En effet, l'augmentation de l'endettement des ménages est constante depuis 1995 et semble insensible aux inflexions de la conjoncture.

On peut prolonger cette observation en estimant que, globalement, procyclique au cours de la période 1985-1995, la distribution de crédits aux ménages est devenue contracyclique lors du ralentissement du début des années 2000.

 Les conditions du crédit paraissent jouer un rôle déterminant dans ces changements.

A l'inverse du début des années 90 où le ralentissement économique était intervenu au sortir d'une période de taux d'intérêt élevés et sans qu'une politique monétaire contracyclique ne soit entreprise, le récent ralentissement s'est inscrit dans un environnement marqué par des conditions monétaires globalement peu tendues.

A ce contexte favorable, il faut ajouter les effets positifs de pratiques bancaires plus souples limitant les effets de l'augmentation de l'endettement des ménages sur les charges annuelles supportées par eux (augmentation de la durée de prêts notamment).

Il est difficile de ne pas voir dans ces modifications de contexte, l'impact d'une concurrence plus vive entre établissements de crédit ainsi que les effets de l'adoption de l'euro, qui ont favorisé une situation durable de faibles taux d'intérêts.

 Pour conclure, on peut ajouter une observation importante : les études selon lesquelles le crédit n'a d'impact que provisoire et limité sur la croissance18(*) négligent les effets favorables, de toutes sortes (améliorations du bien-être, de l'emploi, des comptes publics...), des périodes où la croissance est supérieure à ce qu'elle aurait été sans la contribution du crédit.

Il faut, en effet, garder à l'esprit l'utilité d'éviter les handicaps durables consécutifs aux périodes de faible croissance, dont le moindre n'est pas d'élever le taux de chômage structurel et de diminuer ainsi la croissance potentielle.

* 15 Rapport d'enquête sur l'hypothèque et le crédit hypothécaire. Inspection générale des Finances et Inspection générale des Services Judiciaires. Novembre 2004.
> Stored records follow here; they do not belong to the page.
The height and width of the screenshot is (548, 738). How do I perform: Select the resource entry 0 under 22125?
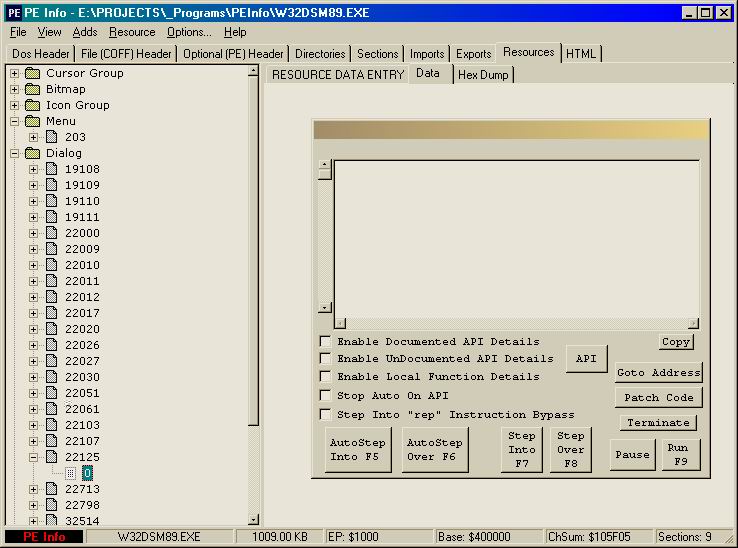pos(88,473)
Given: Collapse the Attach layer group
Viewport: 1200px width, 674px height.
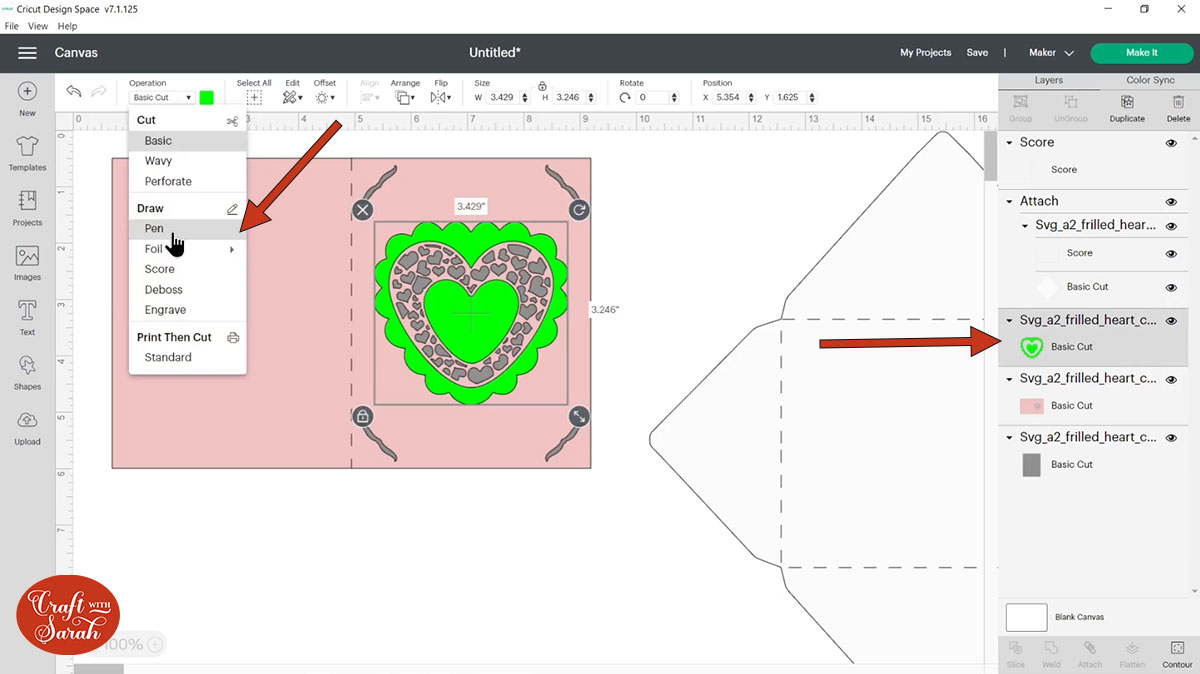Looking at the screenshot, I should pyautogui.click(x=1008, y=201).
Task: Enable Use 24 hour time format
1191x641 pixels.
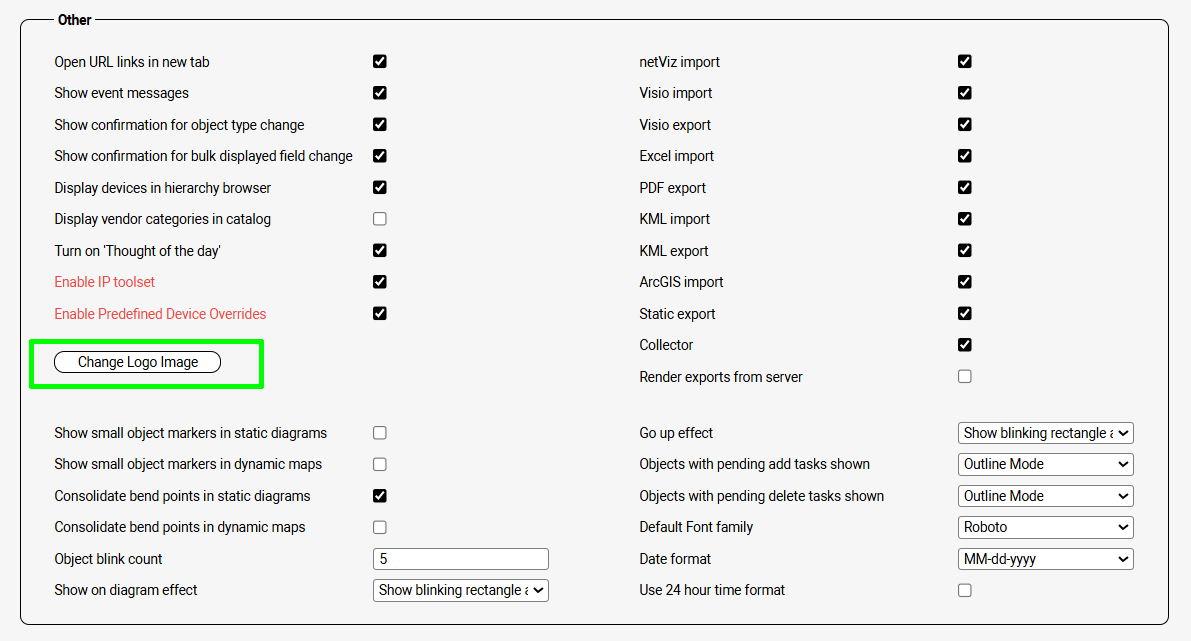Action: [x=965, y=590]
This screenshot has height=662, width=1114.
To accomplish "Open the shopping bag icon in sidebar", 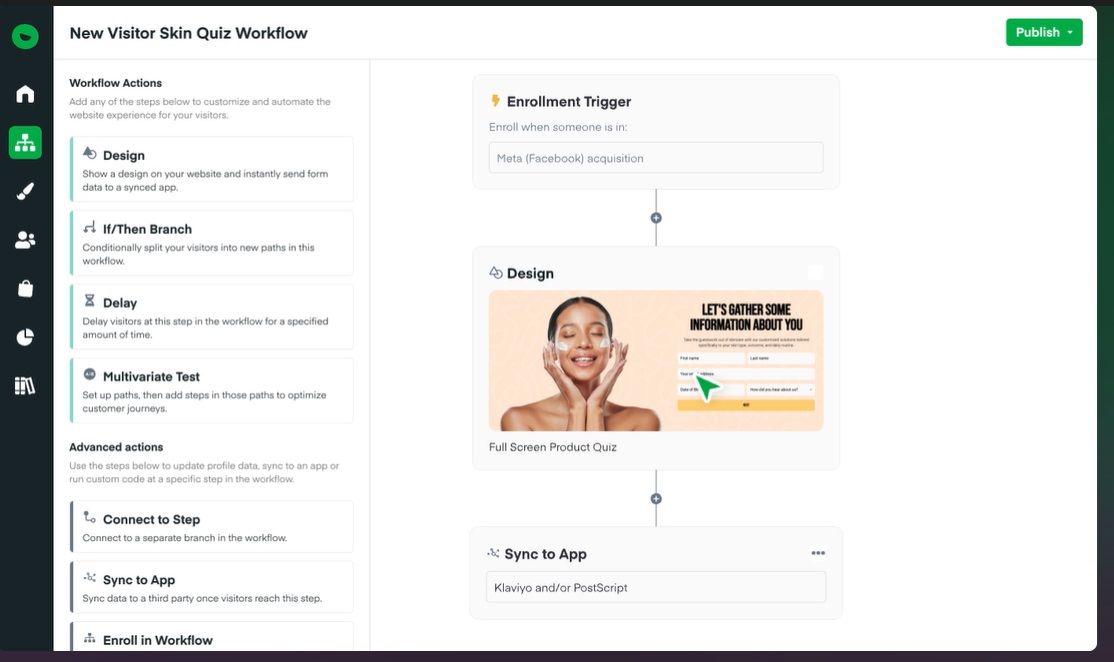I will [25, 289].
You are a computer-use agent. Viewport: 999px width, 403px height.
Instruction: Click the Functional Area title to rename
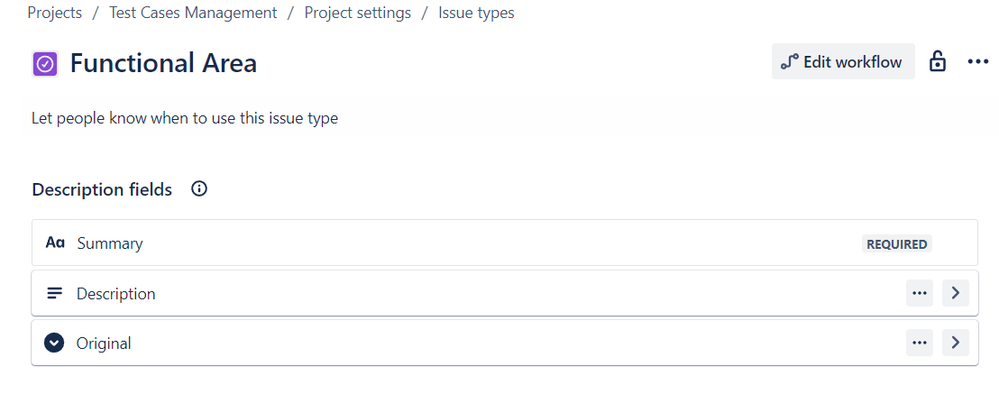[163, 63]
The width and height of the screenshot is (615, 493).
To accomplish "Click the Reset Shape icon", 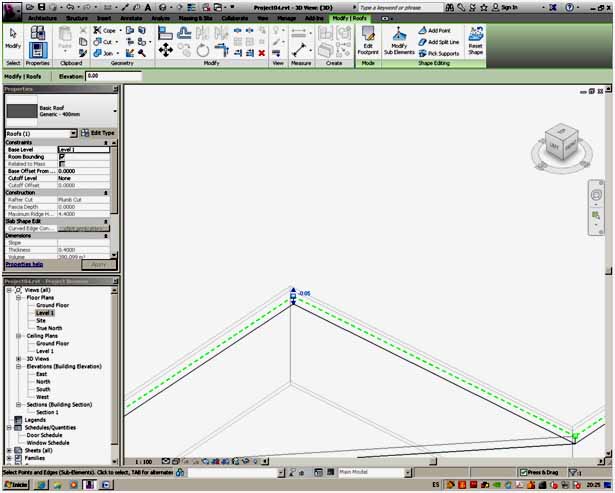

* 16 Le diagnostic d'un développement excessif du crédit est particulièrement complexe et rarement précisé dans la littérature en question. Il n'est pas réductible au constat d'un endettement insoutenable des agents.

* 17 L'OCDE mentionne sur ce point une étude de Tsatsaronis et Zhu (2004) qui constatent que l'impact des taux d'intérêt sur les prix des logements est à la fois plus puissant et plus rapide dans les pays où les marchés hypothécaires sont relativement développés (Australie, Irlande, Pays-Bas, Royaume-Uni, États-Unis, Pays nordiques et Japon) que dans la plupart des pays d'Europe continentale.

* 18Si les effets de variations des taux d'intérêts ne ressortent pas nettement dans ces études, c'est probablement faute de méthodes complètement appropriées. De ce dernier point de vue, la situation économique du début des années 2000 comparée à celle du début de la décennie précédente, semble parlante. Elle offre, d'abord, une variante « en vraie grandeur » significative qui montre, en pratique, l'impact de taux d'intérêt différents sur la dynamique du crédit et la consommation. Par ailleurs, elle invite à souligner l'importance des effets de richesse liés à l'endettement (et aux taux d'intérêt) sur la consommation des ménages (et la croissance) que les modèles économiques prennent mal en compte.